In-situ photocatalytic degradation of low-density polyethylene: A pathway towards eco-sustainability and circular economy

Abstract

The present study demonstrates the accelerated rate of photo-degradation in low-density polyethylene (LDPE) films using nanomaterials like titanium dioxide (TiO2) in a photochemical reactor, an efficient, environmentally benign, and sustainable chemical. The effect of various parameters such as source of light, catalyst loading, pH, and temperature was investigated to achieve maximum degradation on a laboratory scale. The surface morphology with molecular and chemical structure changes in the nanocomposite films was monitored before and after degradation using various analytical techniques. It is found that the degradation reaction rate is greatly affected by pH and temperature and follows the first-order photo-thermal kinetics reactions. The calculated activation energies for the different properties range from 77.6 kJ/mol for carbonyl group formation to 55 kJ/mol for vinyl group formation at an optimum pH of 4 and temperature of 30 °C, respectively. The optimized sample's storage modulus (Esm) increased from 17.76 to 210 MPa, demonstrating the loss of tensile strength after irradiation and increased elasticity. Thus, it clearly demonstrated that the LDPE sample loaded with 12% catalyst and exposed to 288 h at pH 4 and 30 °C temperature degraded most efficiently with 6.25% weight loss.

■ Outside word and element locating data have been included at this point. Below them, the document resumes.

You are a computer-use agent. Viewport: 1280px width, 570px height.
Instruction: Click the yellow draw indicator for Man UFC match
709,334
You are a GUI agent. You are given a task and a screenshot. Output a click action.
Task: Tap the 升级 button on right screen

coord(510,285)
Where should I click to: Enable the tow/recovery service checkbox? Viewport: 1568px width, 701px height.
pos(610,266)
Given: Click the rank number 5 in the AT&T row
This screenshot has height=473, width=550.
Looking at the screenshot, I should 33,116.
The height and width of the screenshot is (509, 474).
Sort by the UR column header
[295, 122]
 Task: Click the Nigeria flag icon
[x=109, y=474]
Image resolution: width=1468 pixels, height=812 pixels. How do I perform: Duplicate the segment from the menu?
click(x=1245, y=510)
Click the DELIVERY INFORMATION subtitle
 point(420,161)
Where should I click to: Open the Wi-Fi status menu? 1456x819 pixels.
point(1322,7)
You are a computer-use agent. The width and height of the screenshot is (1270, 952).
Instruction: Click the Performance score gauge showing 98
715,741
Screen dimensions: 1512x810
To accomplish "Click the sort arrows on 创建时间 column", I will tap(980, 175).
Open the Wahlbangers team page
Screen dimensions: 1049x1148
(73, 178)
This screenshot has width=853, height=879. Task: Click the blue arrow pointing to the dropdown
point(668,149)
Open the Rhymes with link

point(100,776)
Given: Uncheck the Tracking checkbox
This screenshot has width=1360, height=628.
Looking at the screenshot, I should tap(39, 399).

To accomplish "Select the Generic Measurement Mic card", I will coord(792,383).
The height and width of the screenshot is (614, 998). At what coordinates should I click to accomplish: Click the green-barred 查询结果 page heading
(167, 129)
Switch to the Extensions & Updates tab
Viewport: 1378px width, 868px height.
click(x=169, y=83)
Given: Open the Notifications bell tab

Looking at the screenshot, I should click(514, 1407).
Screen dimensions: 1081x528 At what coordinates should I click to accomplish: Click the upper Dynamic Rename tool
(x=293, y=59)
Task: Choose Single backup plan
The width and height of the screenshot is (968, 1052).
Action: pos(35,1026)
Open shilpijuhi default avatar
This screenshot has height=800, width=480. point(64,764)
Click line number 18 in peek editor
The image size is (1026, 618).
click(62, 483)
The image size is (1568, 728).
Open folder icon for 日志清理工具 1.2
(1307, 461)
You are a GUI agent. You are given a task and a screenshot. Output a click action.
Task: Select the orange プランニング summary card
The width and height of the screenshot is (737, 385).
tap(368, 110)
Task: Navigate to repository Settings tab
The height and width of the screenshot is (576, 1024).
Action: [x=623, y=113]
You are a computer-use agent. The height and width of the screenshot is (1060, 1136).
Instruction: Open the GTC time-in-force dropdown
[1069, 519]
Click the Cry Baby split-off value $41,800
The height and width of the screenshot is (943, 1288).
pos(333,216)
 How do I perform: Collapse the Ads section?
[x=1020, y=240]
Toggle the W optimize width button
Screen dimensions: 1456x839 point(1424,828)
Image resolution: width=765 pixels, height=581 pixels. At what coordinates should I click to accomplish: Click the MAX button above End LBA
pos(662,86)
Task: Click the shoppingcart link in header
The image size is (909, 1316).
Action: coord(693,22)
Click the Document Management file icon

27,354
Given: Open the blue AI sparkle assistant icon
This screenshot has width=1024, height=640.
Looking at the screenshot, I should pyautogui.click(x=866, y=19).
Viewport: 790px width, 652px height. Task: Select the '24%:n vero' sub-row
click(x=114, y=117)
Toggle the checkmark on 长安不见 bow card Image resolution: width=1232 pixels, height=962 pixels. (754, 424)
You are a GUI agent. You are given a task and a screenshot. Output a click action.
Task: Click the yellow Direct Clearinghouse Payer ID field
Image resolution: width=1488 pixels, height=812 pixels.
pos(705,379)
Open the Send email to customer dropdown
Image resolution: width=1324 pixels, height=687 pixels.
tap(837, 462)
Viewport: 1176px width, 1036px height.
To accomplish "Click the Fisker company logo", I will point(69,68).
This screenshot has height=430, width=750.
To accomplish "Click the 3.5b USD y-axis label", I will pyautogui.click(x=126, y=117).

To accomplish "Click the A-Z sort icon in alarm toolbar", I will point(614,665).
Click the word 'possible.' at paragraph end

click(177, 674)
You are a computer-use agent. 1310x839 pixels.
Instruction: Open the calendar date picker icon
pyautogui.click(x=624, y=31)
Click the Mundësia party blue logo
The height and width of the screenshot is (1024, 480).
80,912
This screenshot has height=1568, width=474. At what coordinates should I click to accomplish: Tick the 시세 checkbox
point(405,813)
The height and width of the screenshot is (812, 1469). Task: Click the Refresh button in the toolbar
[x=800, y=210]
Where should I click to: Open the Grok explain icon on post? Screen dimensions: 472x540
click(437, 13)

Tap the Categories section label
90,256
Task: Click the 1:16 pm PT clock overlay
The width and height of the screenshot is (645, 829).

In addition, there is a high correlation between the area of degradation and carbonyl index with R2 > 0.96, which helps in validating the fact that during the degradation process, there is volatilization of degradation products that leads to the formation of 0.523 mm (in length) of holes (microscopic analysis). This study brings new insights into reducing plastic pollution by minimizing waste prevention and generation at the source by promoting the usage of intermediates (formed during degradation) as a secondary material for producing new plastic products.